Davis, along with Paterson Schools Commissioner Jonathan Hodges, said he supported Plan 2 as the best option. One of Davis’ opponents, Pedro Rodriguez, said he thought Plan 1 was the best option because it would unite the Bengali community along Union Avenue that he said is currently split between the 1st and 2nd Wards.
Mayor Jeffrey Jones endorsed Plan 3, the option that would result in the most people switching wards. Jones said he had studied Paterson’s voter turnout records from recent years and called the numbers embarrassing. He said the city’s voters needed something to shake them out of their apathy.
“It’s a jolt in the arm, I agree, but it’s one that I believe is necessary,’’ said Jones.
Frank Filippelli, who is running for the open at-large seat on the city council, said the city was "taking a step backward'' with its ward redistricting process. "We're doing a segregation thing,'' he added.
Here are the highlights of the three plans outlined last week by Frank Moosic of BonData, the Pennsylvania-based firm the city hired for the redistricting:
Plan 1: It would entail changes to five of the city’s six wards, leaving only the 6th Ward untouched. The new boundaries in this plan would affect 4,148 people. It involves three main changes. The 1st Ward would lose 2,147 people who live south of the river between Main and Straight streets. The blocks north of Broadway would become part of the 4th Ward, while those south of Broadway, down to Grand Street, would become part of the 5th Ward.
Also under Plan 1, eight blocks of the second ward, a rectangle bounded by Union, Albion, Chamberlain and Manchester avenues would be shifted into the first ward. There are 1,858 people in that area.

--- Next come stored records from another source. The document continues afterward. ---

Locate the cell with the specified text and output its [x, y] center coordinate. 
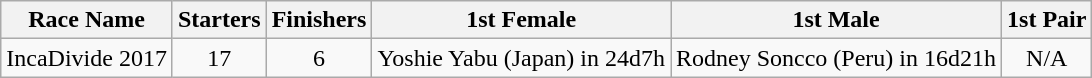
Finishers [319, 20]
Rodney Soncco (Peru) in 16d21h [836, 58]
Race Name [87, 20]
1st Male [836, 20]
17 [219, 58]
N/A [1047, 58]
Yoshie Yabu (Japan) in 24d7h [522, 58]
1st Pair [1047, 20]
IncaDivide 2017 [87, 58]
Starters [219, 20]
1st Female [522, 20]
6 [319, 58]
Detect which cell encompasses the target text, then output its [X, Y] center coordinate. 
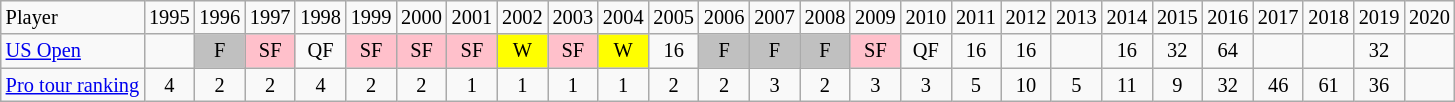
1995 [169, 17]
2009 [875, 17]
1996 [220, 17]
2005 [673, 17]
2013 [1076, 17]
2019 [1379, 17]
2014 [1127, 17]
1999 [371, 17]
36 [1379, 85]
Pro tour ranking [72, 85]
2020 [1429, 17]
2007 [774, 17]
2017 [1278, 17]
2006 [724, 17]
10 [1026, 85]
11 [1127, 85]
2018 [1328, 17]
2001 [472, 17]
61 [1328, 85]
2012 [1026, 17]
2010 [926, 17]
2004 [623, 17]
9 [1177, 85]
Player [72, 17]
2015 [1177, 17]
1997 [270, 17]
46 [1278, 85]
2000 [421, 17]
2003 [573, 17]
64 [1228, 51]
2002 [522, 17]
1998 [320, 17]
2008 [825, 17]
US Open [72, 51]
2016 [1228, 17]
2011 [976, 17]
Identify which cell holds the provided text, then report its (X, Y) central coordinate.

Finally, Plan 1 would take a sliver of the 3rd Ward around E. 15th Street and move it into the 4th Ward. That would affect just 143 residents.
Plan 2: In this version, the 1st Ward would stay intact while changes would be made in the other five. Overall, city blocks inhabited by 7,102 residents would move to other wards. The largest population group affected would be the 3,137 people who live in an arrow-head shaped segment of the 6th Ward bounded by Market Street, 20th Avenue, Summer Street, Cedar Street and Madison Avenue would become part of the 5th Ward.
Also, a triangle in the 2nd Ward bounded by Getty and Bloomfield avenues and the railroad tracks would become part of the 6th Ward. That would affect 2,216 people. A thin rectangle bounded by Broadway, Straight Street, E. 18th Street and Ellison Street would shift from the 5th to the 4th wards. That change would affect 1,606 people.
Plan 3: This proposal entails major changes to every ward would affect 24,667. Under this plan, the resulting wards would be most the compact geographically, said Moosic. Under this plan, the population of the six wards would be most balanced.
Under Plan 3, the 1st Ward would lose 3,544 to the 5th Ward, the 2nd Ward would lose 3,208 people to the 1st Ward, the 3rd Ward 3,849 to the 4th Ward and 2,566 to the 6th Ward and the 4th Ward 2,073 to the 3rd Ward.